Reviews

The Queen Of Spades (Opera North)

With Richard Farnes producing dynamic playing from the orchestra and Jeffrey Lloyd-Roberts projecting his trademark combination of menace and vulnerability as Herman, Opera North’s production of Tchaikovsky’s The Queen of Spades inevitably has power and drama, but both, surprisingly, only sporadically. As someone who (I admit) is not familiar with the work, I don’t find it easy to identify why the emotional impact on me was so modest.

I fear for my own judgement when the likes of Richard Farnes and Richard Mantle are powerful advocates for the opera, for to me the major problem lies in the work itself. There is a very simple basic story-line. Herman is possessed by two linked obsessions, his love for Lisa and his desire to learn the secret of the cards possessed by the Countess, her grandmother. He pursues both with such disregard for conventional morality that all three die.

Around this is gathered enough extraneous matter to stretch the evening to more than three and a quarter hours (two intervals, admittedly). The interpolation of a French song by Gretry, a wistful reminder of the Countess’ faded youth wispily sung by Josephine Barstow, is dramatically effective, but I doubt if the same can be said for the three songs delivered “in concert” by Lisa and her friend, Pauline, or the Mozart pastiche at the masked ball, charmingly delivered by Miranda Bevin, Alexandra Sherman and Jonathan Summers. It must be said that a long evening passes very pleasantly, but without the emotional involvement I hoped for.

Opera North has a fine record of importing directors from “straight” theatre, but Neil Bartlett proves surprisingly conservative. Some of the stylisation hints at Nicholas Hytner’s take on Handel, but sometimes the excellent chorus is just clumsily handled and occasionally seems left to its own devices. Several parts are under-characterised (even the admirable William Dazeley is hardly memorable as Lisa’s spurned fiancé), though Jonathan Summers strikes a blow for humanity as Count Tomsky: his amiably louche personality and warm baritone create a real character and, on first night, more than compensated for repeating half a verse of his drinking song!

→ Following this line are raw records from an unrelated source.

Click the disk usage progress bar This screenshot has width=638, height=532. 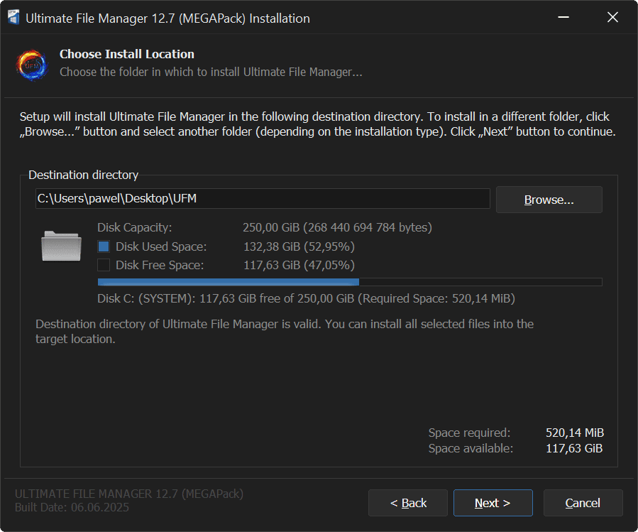(x=349, y=282)
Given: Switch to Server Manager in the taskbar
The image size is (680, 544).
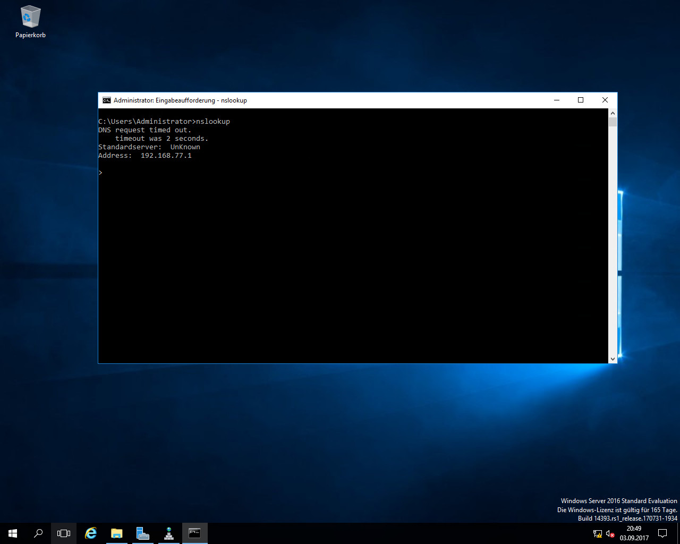Looking at the screenshot, I should 142,533.
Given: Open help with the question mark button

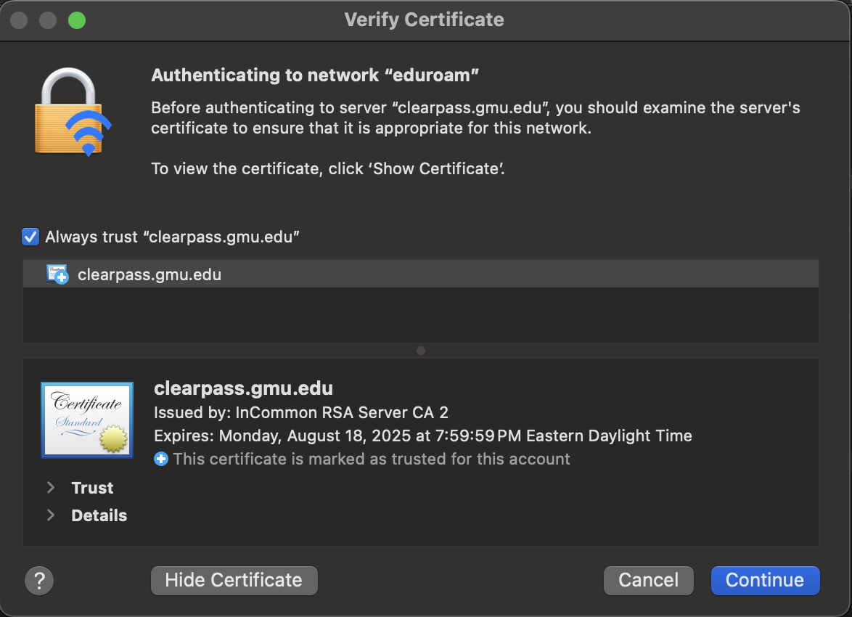Looking at the screenshot, I should (x=39, y=580).
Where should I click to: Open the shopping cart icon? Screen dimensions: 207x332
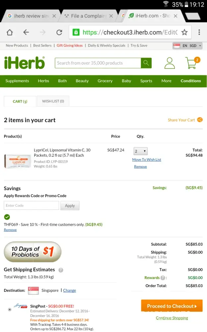click(x=192, y=63)
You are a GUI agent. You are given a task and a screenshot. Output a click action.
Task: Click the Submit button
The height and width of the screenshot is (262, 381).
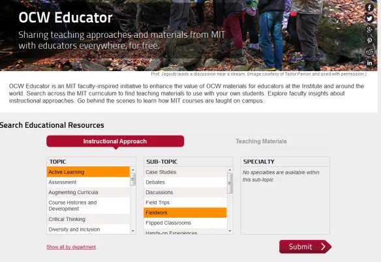point(305,247)
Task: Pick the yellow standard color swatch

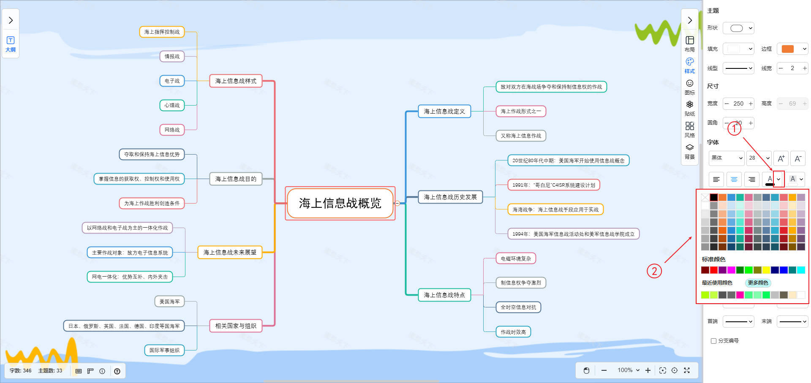Action: point(766,270)
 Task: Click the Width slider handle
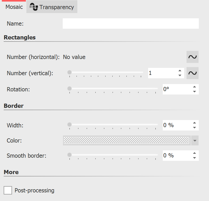tap(69, 124)
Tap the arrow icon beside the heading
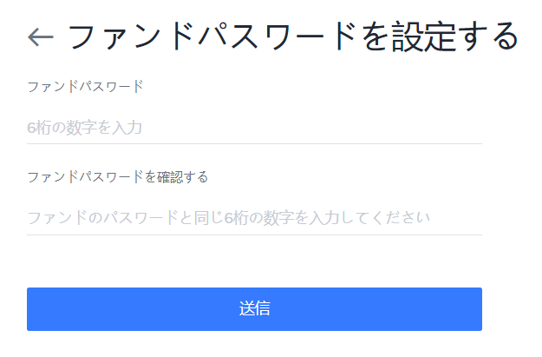This screenshot has height=357, width=542. [x=41, y=36]
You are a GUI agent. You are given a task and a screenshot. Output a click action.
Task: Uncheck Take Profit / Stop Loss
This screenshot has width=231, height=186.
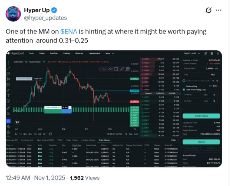(184, 90)
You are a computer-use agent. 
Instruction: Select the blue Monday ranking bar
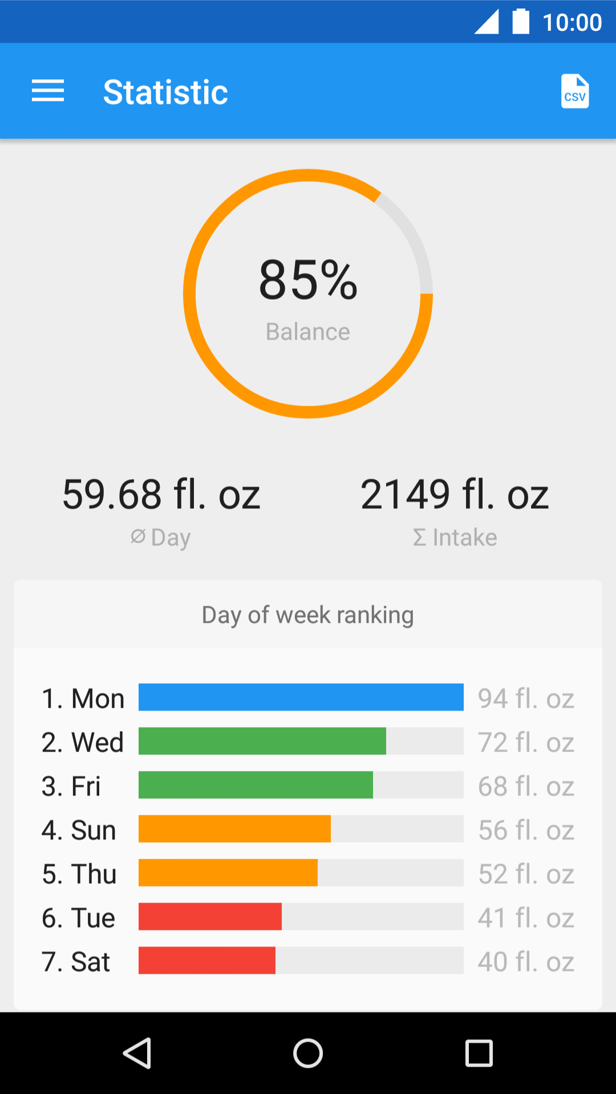point(301,697)
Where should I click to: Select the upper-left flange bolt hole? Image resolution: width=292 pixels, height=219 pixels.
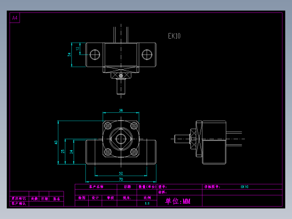(x=108, y=126)
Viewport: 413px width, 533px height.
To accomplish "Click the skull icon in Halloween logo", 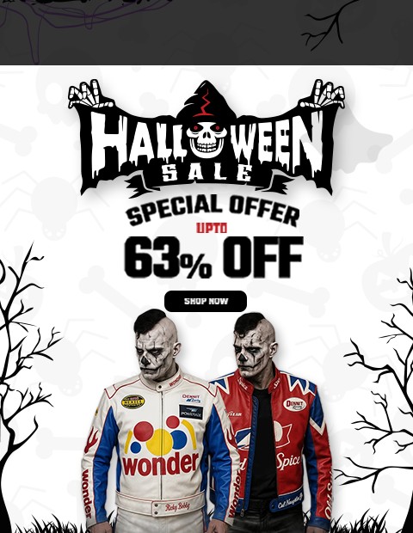I will click(207, 139).
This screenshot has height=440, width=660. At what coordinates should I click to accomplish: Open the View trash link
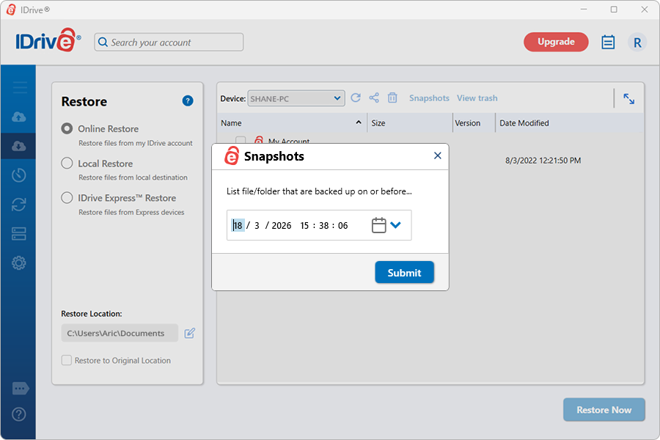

What tension there is is created by Jeffrey Lloyd-Roberts and Dame Josephine Barstow. He, as always, combines the danger and victimhood of the outsider perfectly, his singing similarly poised between agony and beauty. She is convincingly authoritative, but most compelling when confronted with her own mortality. Vocally and physically she still covers a huge emotional range. Orla Boylan’s stately Lisa lacks any sense of unpredictability, of either fun or passion, though she sings her final scene beautifully. Sparks, sadly, don’t fly between Herman and Lisa.

The set by Kandis Cook is functional, but drab, but her in-period costumes are fine, despite a few dodgy haircuts, and Chris Davey’s lighting provides a few dramatic moments. But it was a strange evening: so many good things, but I was neither shaken nor stirred.